#### TASK DETAILS:
In this exercise, print only the lines from the line with "You are a computer-use agent." to the last line of the data below, inclusive. Any pictures should be left out.

#### DATA SECTION:
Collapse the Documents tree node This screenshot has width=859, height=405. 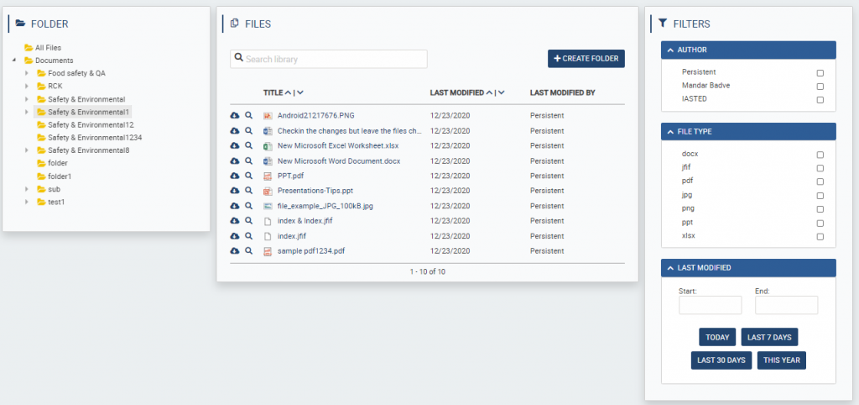coord(14,60)
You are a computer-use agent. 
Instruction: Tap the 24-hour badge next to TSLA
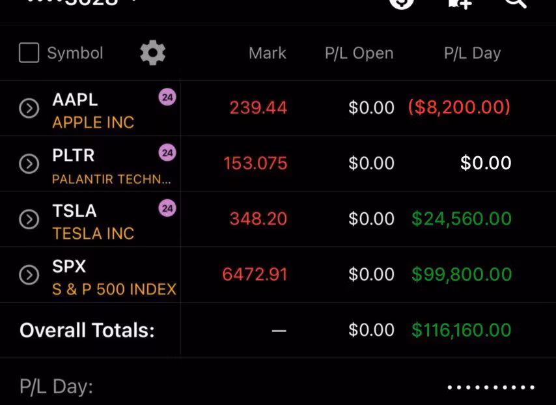click(x=167, y=208)
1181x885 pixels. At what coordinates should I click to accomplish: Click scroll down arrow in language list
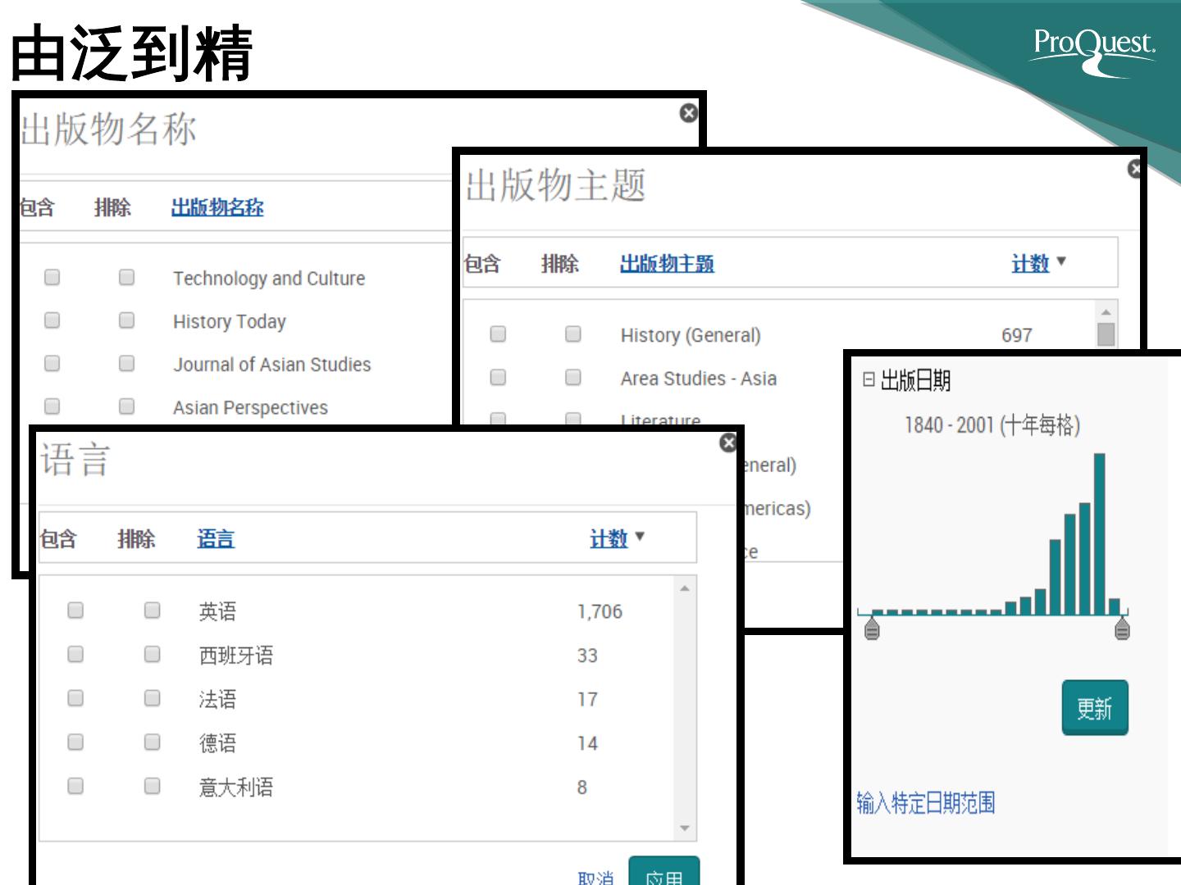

#### EXERCISE RESPONSE:
You are a computer-use agent. 
Instruction: Tap the 24-hour badge next to TSLA
click(x=167, y=208)
1181x885 pixels. At what coordinates should I click to accomplish: Click scroll down arrow in language list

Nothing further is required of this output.